What the House passed—and what it intentionally left out

The U.S. House of Representatives approved a legislative fix to restart most Department of Homeland Security operations after a prolonged partial shutdown that began when DHS funding lapsed on February 14, 2026. The vehicle was an amended version of a Senate-approved measure tied to H.R. 7147. The practical effect is straightforward: DHS personnel across key components can resume normal operations and receive pay, while ICE and Border Patrol are treated separately.

The carve-out matters because DHS is not a single monolith. The shutdown disrupted agencies tied directly to daily public safety and continuity of government—TSA screening at airports, the Secret Service’s protective mission, the Coast Guard’s maritime operations, FEMA’s readiness, and cybersecurity functions associated with CISA. Multiple sources emphasize that pay delays were becoming a real operational stressor, and lawmakers faced an approaching deadline for paychecks that would have amplified the disruption if Congress did not act.

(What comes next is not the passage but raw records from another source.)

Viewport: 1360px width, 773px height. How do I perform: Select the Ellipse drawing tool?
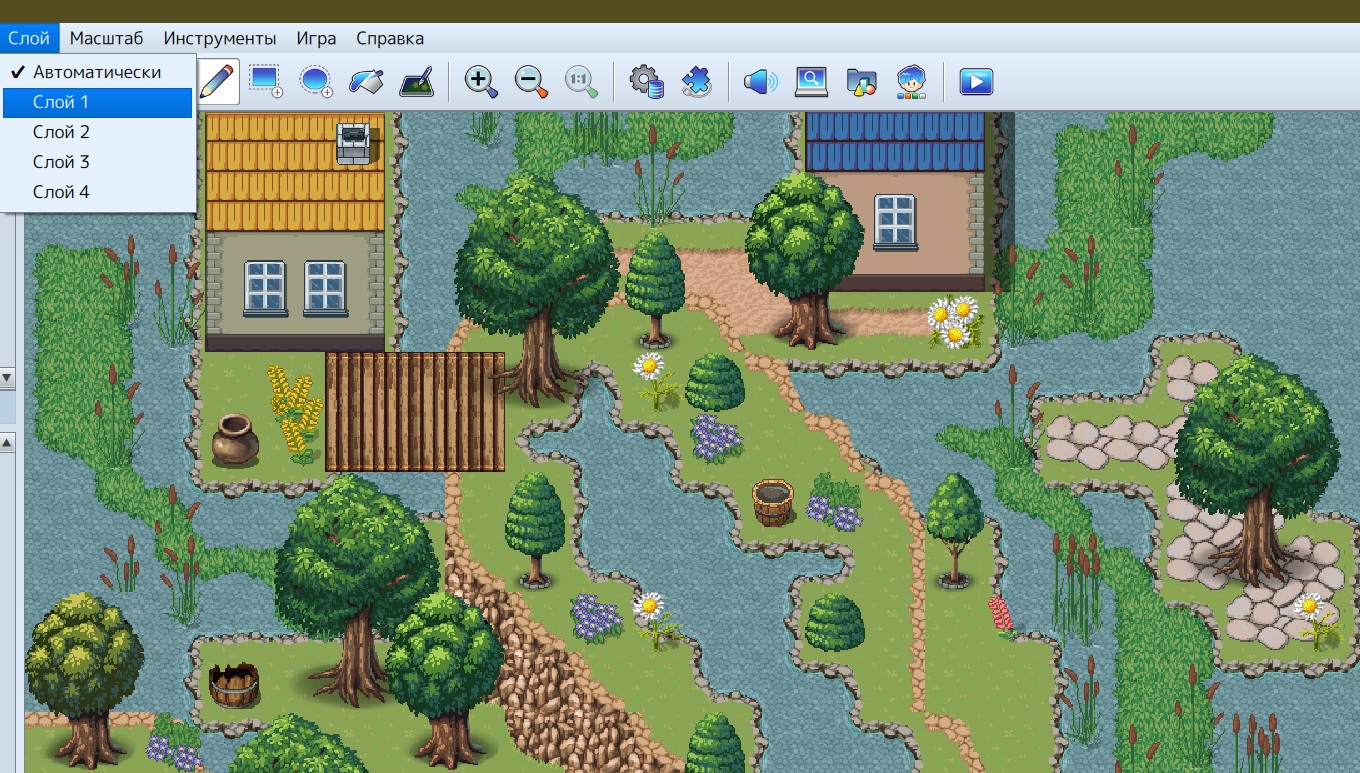pyautogui.click(x=316, y=81)
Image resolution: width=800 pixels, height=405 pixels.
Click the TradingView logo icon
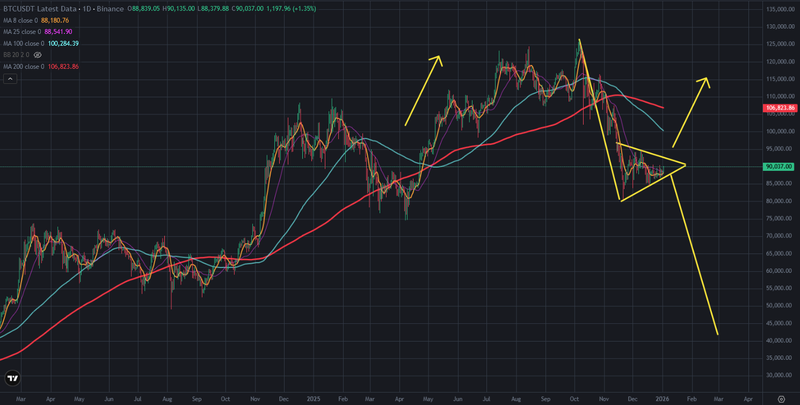pos(13,379)

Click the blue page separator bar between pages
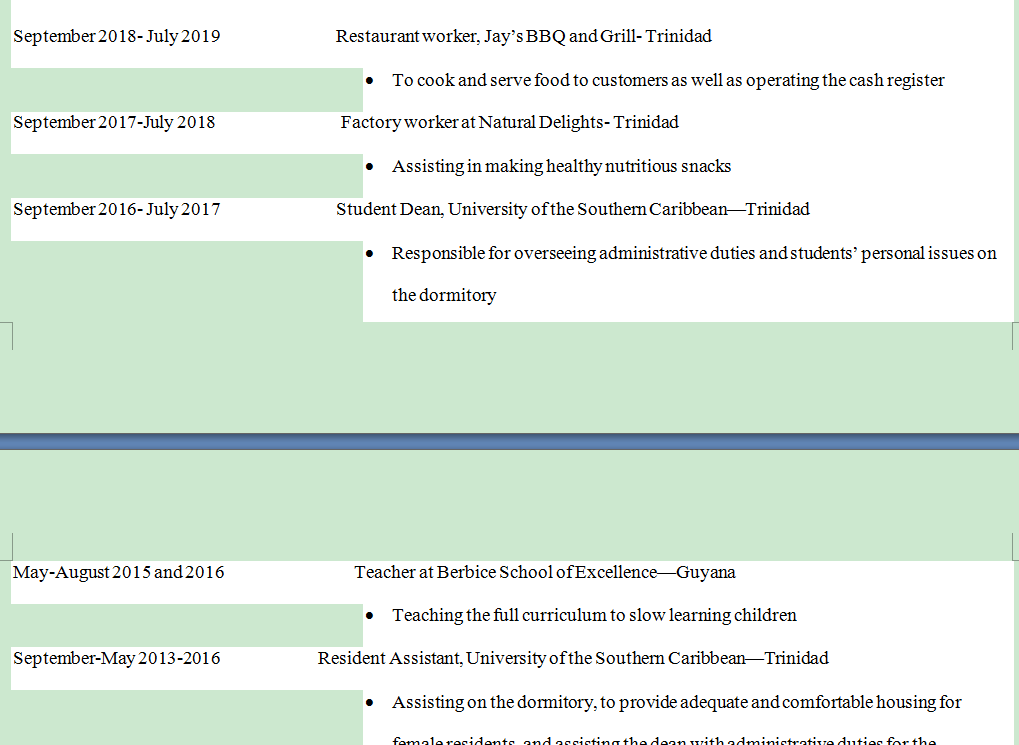[509, 441]
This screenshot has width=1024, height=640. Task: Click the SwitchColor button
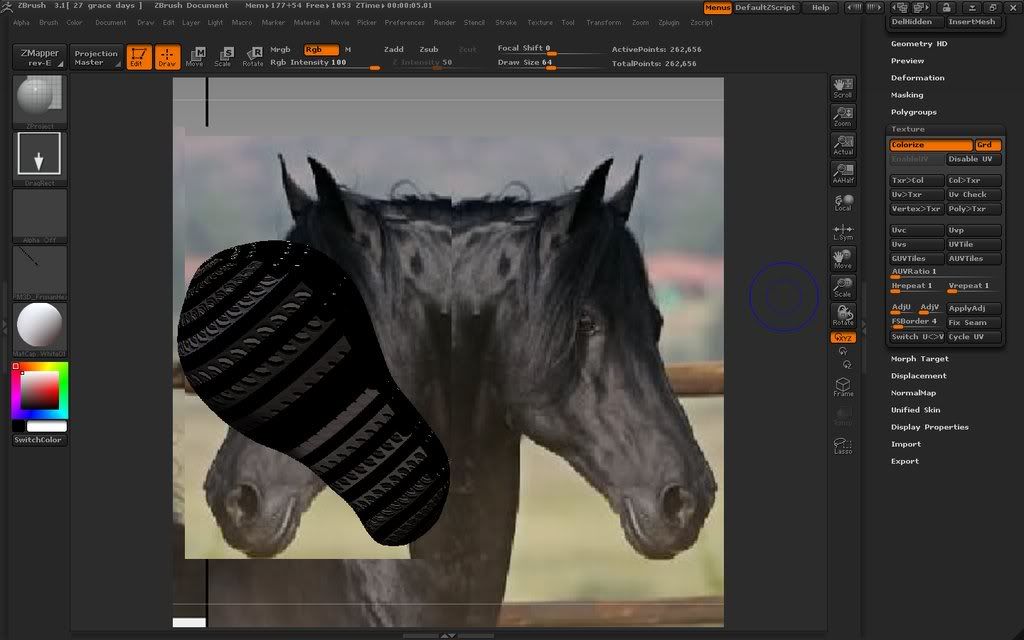(x=39, y=440)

How a “partial shutdown” created real-world disruptions

The shutdown’s most visible public consequence was at the airport checkpoint: TSA staffing and morale issues can quickly spill into longer lines and slower screening, especially as absences rise and overtime becomes harder to sustain. Less visible, but arguably more consequential, is the strain across missions that do not pause just because appropriations lapse—coastal and maritime response, disaster preparedness, and federal cybersecurity coordination. Those stress points are why both parties signaled urgency even while trading blame.

Congressional timelines show the slow grind behind that urgency. The Senate moved first, passing a partial DHS funding bill unanimously—an unusual level of agreement in a polarized era—yet the bill sat while the House managed internal strategy and competing demands. By late April, the shutdown had stretched into the “72+ day” range in at least one account, while references to a “76-day shutdown” reflect how quickly those day counts shift as votes and signatures lag behind on-the-ground impacts.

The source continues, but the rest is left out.